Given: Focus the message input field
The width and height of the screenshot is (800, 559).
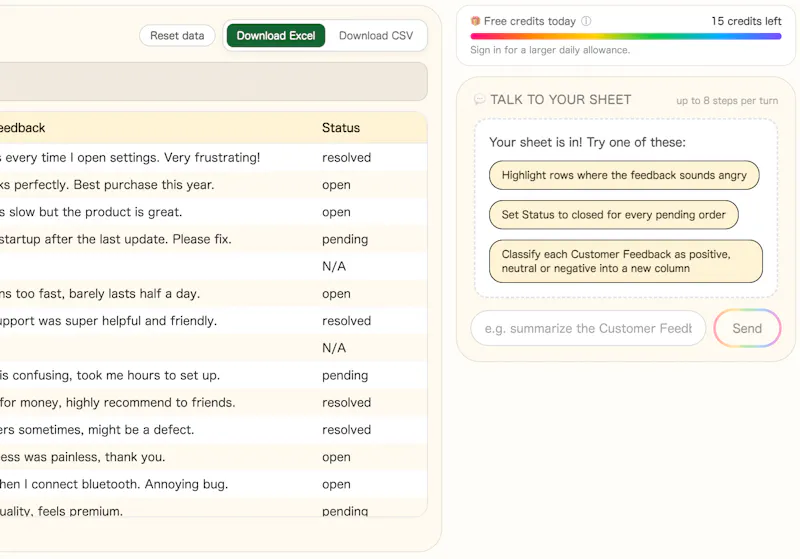Looking at the screenshot, I should (x=588, y=328).
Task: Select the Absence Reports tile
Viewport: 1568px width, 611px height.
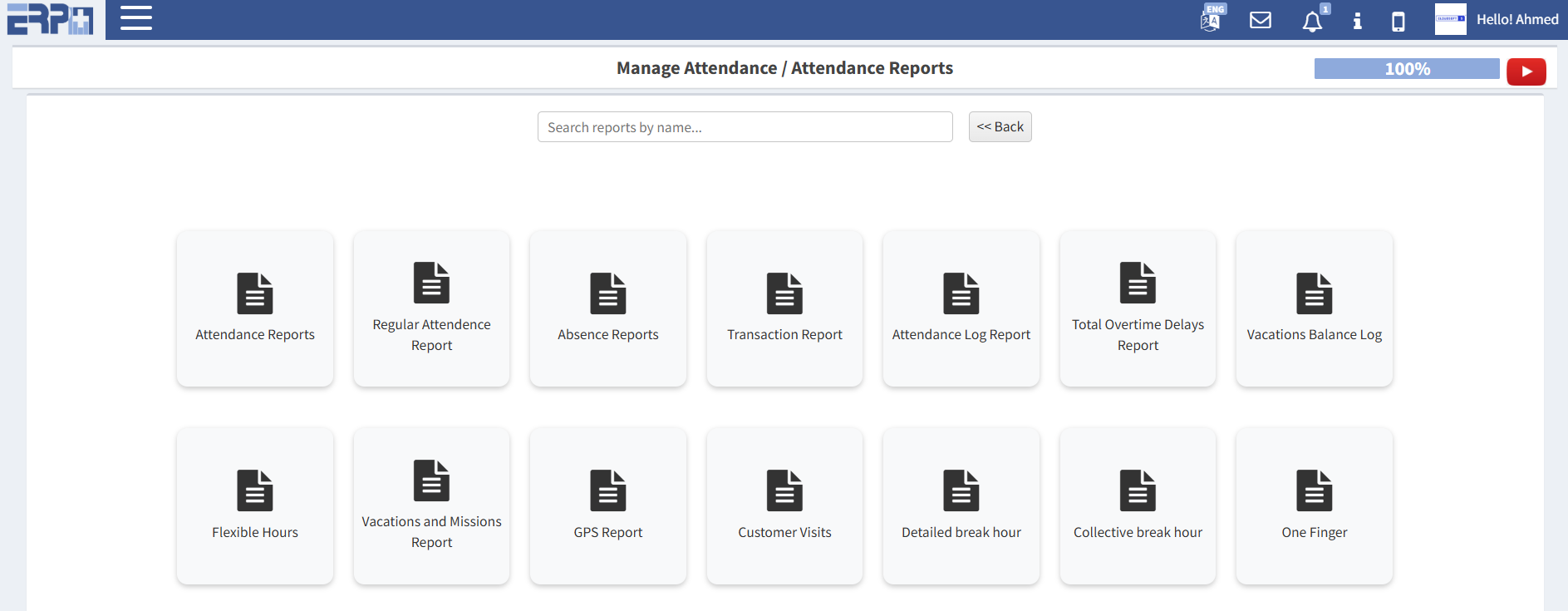Action: (608, 308)
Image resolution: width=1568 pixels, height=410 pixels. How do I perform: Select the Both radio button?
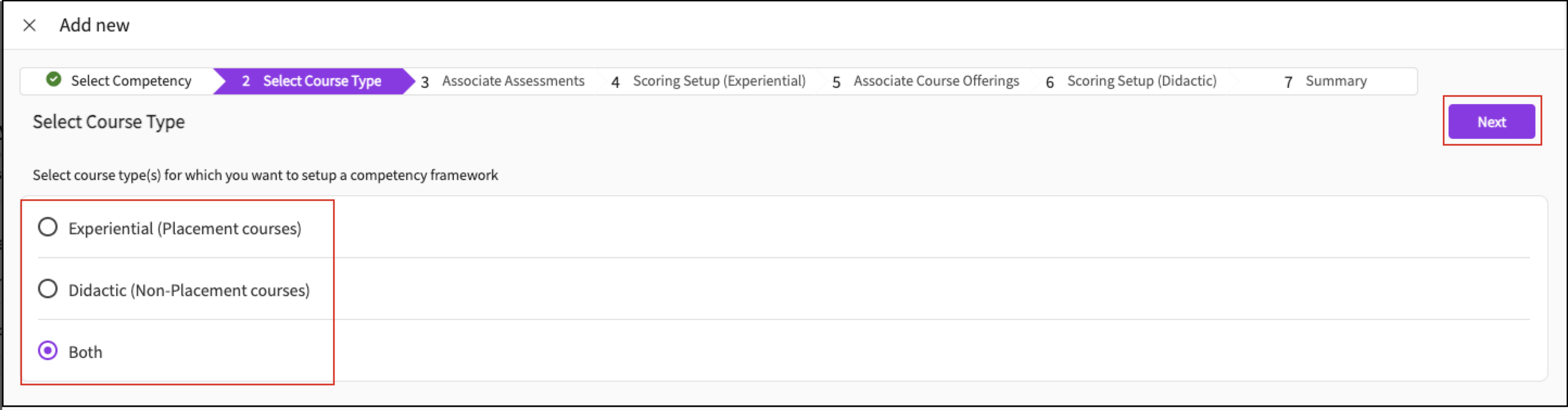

> **WHAT YOU HAVE TO DO**: Your copy of the material above should be exact and free of pictures.

> **TASK SOLUTION**:
Given: Focus the message input field
The width and height of the screenshot is (800, 559).
Looking at the screenshot, I should (x=588, y=328).
Task: Select the Absence Reports tile
Viewport: 1568px width, 611px height.
Action: (608, 308)
Image resolution: width=1568 pixels, height=410 pixels. How do I perform: Select the Both radio button?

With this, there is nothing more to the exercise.